##### Given passage #####
Besides the aforementioned neutrophils [6] and eosinophils [8], mucosal epithelial cells were found to be an additional source of BPI [28]. In oral, intestinal and pulmonary epithelial cell lines, BPI expression was inducible on stimulation with the stable lipoxin analogue LXA4 and displayed antimicrobial activity against Salmonella enterica serotype Typhimurium as well as an LPS-neutralizing function [28]. Furthermore, human genital tract epithelial cells also constitutively express functional BPI contributing at least in part to bacterial killing of a commensal E. coli strain [29]. Although in sections of human oesophageal and intestinal tissue BPI was detected in the epithelial lining and, moreover, BPI was even found to be located in the cell surface of lipoxin-stimulated non-permeabilized epithelial cells [28], these epithelial cells do not secrete BPI [29]. In our own studies we could detect by flow cytometry analysis of the sputum or BALF [BAL (broncho-alveolar lavage) fluid] samples of CF (cystic fibrosis) patients a CD66b/CD14 negative cell population with intracellular BPI content besides the highly BPI positive neutrophil granulocytes [17]. Morphological analysis of these cells strongly suggested that indeed primary epithelial cells of the lower airways during Ps. aeruginosa infection express BPI too [17].
#####
Activity list:
a) Translate this sentence from the passage on BPI into Spanish: "Furthermore, human genital tract epithelial cells also constitutively express functional BPI contributing at least in part to bacterial killing of a commensal E. coli strain [29]."
b) Answer these questions using the passage on BPI:
(i) Which stable lipoxin analogue induced BPI expression in oral, intestinal and pulmonary epithelial cell lines?
(ii) What method detected the CD66b/CD14 negative cell population with BPI inside it in sputum or BALF samples from CF patients?
(iii) During infection with which bacterium did primary epithelial cells of the lower airways seem to express BPI?
##### Material provided #####
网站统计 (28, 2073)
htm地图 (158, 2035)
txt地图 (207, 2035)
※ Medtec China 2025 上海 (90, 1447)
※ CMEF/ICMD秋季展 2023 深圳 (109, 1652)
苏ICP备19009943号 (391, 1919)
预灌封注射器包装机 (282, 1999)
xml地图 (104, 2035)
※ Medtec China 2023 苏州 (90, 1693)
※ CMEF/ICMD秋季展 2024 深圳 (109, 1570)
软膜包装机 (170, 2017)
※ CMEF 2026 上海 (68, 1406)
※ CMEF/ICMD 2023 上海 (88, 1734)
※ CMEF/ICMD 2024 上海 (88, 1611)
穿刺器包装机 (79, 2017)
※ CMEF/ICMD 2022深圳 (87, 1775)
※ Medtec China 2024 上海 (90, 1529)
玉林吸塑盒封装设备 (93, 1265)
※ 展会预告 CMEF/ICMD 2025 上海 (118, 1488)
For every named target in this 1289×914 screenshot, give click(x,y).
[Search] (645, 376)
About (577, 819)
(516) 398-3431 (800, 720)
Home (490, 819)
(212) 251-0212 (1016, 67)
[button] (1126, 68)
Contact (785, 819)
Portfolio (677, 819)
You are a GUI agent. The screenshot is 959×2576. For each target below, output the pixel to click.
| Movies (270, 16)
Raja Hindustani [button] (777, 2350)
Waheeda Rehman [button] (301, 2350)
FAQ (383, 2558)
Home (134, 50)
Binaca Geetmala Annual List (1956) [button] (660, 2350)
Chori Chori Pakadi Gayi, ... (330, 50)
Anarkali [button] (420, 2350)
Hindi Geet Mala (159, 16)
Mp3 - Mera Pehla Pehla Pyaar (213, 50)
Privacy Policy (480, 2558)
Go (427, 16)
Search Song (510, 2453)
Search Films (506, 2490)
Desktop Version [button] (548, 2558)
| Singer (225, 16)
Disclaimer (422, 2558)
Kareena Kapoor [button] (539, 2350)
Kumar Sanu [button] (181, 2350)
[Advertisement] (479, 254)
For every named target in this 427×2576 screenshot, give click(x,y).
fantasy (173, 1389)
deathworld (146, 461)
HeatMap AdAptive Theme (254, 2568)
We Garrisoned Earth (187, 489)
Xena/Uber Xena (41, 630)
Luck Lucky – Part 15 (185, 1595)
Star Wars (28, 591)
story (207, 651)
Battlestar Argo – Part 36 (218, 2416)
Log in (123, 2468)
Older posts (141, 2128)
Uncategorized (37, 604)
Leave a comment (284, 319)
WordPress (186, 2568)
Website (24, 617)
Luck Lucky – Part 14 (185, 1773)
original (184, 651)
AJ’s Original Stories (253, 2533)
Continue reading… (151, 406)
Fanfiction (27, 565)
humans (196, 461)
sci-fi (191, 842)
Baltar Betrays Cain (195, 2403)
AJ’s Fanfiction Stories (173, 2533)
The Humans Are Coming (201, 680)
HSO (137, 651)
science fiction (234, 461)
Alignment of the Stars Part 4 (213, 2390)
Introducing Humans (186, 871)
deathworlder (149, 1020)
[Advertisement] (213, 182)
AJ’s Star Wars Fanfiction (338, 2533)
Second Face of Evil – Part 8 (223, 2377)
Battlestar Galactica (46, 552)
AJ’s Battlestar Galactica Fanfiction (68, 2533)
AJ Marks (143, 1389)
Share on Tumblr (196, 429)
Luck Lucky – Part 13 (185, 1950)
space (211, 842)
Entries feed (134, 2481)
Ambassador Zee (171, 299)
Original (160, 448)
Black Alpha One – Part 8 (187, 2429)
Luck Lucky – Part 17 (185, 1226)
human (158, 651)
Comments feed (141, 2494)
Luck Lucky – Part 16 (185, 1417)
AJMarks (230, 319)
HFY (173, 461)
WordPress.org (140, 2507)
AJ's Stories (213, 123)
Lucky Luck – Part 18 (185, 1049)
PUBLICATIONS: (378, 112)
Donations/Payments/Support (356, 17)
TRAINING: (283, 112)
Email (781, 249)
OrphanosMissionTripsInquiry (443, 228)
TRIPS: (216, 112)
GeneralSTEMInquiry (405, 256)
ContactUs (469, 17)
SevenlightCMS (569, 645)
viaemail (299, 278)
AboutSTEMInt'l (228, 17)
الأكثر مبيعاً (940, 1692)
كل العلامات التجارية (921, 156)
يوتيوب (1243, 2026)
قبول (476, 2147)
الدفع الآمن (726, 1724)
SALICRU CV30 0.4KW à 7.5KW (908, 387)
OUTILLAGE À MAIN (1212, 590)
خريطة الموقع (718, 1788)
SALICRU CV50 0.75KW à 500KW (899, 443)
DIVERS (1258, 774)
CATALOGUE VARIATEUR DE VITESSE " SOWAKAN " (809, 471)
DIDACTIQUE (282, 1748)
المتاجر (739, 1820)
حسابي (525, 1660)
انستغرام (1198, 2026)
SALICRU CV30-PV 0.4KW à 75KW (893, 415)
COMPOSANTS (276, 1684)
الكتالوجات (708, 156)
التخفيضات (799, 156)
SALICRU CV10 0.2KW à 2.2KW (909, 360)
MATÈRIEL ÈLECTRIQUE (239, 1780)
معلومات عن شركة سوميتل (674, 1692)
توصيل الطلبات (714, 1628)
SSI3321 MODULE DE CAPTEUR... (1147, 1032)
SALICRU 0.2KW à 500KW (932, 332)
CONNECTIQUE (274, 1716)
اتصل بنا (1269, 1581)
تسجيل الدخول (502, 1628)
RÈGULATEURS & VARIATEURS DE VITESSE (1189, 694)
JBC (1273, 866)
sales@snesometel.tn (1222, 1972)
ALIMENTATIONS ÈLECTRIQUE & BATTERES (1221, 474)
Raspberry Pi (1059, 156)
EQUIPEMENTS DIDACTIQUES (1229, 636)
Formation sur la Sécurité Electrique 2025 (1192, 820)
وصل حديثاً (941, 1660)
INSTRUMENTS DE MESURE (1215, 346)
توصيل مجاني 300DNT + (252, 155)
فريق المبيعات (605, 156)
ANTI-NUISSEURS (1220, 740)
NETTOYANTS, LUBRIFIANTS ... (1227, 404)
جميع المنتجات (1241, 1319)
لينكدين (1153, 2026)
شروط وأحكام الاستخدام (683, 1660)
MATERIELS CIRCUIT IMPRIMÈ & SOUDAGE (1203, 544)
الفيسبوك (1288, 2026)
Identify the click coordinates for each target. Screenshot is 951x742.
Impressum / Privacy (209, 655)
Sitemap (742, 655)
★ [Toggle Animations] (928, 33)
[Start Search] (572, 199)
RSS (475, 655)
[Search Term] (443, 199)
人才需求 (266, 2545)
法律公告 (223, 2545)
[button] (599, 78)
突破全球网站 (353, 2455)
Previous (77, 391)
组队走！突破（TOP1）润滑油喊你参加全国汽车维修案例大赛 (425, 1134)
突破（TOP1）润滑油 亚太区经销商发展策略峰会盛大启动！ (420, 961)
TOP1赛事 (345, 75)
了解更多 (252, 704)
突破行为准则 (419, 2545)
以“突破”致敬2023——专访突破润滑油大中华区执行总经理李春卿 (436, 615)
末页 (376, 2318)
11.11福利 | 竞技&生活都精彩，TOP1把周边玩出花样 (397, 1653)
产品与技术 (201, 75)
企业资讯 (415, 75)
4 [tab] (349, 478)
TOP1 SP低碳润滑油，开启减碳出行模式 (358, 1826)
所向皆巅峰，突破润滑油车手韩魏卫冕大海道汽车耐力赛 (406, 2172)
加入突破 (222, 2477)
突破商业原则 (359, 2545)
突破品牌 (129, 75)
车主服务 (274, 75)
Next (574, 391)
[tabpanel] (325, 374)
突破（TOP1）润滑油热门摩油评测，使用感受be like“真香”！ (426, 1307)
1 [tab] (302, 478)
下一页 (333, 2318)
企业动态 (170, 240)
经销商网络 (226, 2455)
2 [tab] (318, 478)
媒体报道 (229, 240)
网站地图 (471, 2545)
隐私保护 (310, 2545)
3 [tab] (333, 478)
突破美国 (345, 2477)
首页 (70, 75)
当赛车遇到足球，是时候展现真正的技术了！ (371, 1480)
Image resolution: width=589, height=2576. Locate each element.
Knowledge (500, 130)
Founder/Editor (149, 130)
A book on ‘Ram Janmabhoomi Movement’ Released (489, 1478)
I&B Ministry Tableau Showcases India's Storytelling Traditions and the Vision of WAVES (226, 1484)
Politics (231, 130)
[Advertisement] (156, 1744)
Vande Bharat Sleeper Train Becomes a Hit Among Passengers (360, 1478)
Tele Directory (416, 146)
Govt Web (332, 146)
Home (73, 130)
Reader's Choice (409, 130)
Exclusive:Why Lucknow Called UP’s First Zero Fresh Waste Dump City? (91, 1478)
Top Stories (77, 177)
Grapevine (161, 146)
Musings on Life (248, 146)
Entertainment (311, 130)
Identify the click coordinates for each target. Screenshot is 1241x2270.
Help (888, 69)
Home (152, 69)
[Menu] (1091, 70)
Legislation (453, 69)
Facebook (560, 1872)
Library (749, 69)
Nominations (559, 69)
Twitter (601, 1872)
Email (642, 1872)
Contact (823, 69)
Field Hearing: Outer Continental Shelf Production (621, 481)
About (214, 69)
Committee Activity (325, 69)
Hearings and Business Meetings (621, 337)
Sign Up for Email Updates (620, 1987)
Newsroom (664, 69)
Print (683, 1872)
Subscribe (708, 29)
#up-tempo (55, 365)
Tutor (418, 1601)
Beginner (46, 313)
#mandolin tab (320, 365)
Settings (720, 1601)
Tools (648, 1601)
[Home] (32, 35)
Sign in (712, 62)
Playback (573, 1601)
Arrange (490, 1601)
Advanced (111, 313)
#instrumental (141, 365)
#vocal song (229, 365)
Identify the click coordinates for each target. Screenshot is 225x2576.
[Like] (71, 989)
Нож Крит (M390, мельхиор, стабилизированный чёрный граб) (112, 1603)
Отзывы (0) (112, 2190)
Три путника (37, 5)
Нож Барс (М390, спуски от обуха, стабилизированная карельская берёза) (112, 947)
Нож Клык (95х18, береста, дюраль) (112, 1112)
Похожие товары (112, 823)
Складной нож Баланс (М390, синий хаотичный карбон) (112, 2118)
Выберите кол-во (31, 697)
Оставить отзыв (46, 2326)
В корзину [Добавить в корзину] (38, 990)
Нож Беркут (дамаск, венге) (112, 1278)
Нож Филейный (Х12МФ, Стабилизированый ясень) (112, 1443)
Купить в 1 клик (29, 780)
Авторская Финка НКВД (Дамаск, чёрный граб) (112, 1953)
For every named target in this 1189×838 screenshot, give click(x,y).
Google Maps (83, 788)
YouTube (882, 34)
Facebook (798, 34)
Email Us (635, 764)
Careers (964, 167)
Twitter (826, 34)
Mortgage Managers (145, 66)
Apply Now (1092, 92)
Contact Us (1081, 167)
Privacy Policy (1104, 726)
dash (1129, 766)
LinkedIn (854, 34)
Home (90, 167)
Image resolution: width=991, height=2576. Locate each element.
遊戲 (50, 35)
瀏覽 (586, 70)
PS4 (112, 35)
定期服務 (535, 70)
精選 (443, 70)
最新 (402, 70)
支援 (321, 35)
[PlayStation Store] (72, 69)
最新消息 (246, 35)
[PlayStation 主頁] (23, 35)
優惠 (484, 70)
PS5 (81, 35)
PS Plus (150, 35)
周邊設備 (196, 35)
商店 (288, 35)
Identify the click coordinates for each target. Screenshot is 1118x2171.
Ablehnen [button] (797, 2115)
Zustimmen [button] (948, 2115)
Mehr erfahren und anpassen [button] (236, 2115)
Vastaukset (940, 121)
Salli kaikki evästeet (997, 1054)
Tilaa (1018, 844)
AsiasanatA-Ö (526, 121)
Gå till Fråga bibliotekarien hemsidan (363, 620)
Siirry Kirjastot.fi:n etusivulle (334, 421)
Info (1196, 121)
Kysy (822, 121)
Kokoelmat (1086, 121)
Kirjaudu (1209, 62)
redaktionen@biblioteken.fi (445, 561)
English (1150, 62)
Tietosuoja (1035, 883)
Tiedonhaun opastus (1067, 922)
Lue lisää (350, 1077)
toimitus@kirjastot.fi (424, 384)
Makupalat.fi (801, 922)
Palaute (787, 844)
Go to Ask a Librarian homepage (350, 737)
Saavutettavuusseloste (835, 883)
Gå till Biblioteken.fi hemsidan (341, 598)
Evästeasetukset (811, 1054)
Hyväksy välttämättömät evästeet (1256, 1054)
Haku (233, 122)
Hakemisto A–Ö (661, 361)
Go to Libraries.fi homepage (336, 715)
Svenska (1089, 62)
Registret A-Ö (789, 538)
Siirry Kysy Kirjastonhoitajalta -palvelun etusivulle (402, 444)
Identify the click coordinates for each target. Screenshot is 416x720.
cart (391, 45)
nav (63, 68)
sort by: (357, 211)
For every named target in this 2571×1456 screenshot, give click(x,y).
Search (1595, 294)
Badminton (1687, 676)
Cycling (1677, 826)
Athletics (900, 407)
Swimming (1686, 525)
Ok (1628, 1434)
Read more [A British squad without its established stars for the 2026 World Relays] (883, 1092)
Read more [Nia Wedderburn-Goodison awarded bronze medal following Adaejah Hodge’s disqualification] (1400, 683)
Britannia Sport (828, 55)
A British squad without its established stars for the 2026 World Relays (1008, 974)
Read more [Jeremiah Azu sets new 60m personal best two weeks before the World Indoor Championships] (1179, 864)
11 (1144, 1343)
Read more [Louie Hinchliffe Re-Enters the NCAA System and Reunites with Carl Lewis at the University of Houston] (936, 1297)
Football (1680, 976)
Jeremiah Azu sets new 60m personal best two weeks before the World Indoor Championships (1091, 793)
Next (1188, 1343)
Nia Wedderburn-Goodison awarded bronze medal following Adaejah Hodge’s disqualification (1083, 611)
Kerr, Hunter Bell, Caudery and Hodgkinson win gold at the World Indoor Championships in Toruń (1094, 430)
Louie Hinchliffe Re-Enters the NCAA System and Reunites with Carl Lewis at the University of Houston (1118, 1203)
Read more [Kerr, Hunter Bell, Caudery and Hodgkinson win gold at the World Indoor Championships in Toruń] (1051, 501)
#####
Per-task answers:
a) Además, las células epiteliales del tracto genital humano también expresan de forma constitutiva BPI funcional, que contribuye al menos en parte a la eliminación bacteriana de una cepa comensal de E. coli [29].

b)
(i) LXA4
(ii) Flow cytometry analysis
(iii) Ps. aeruginosa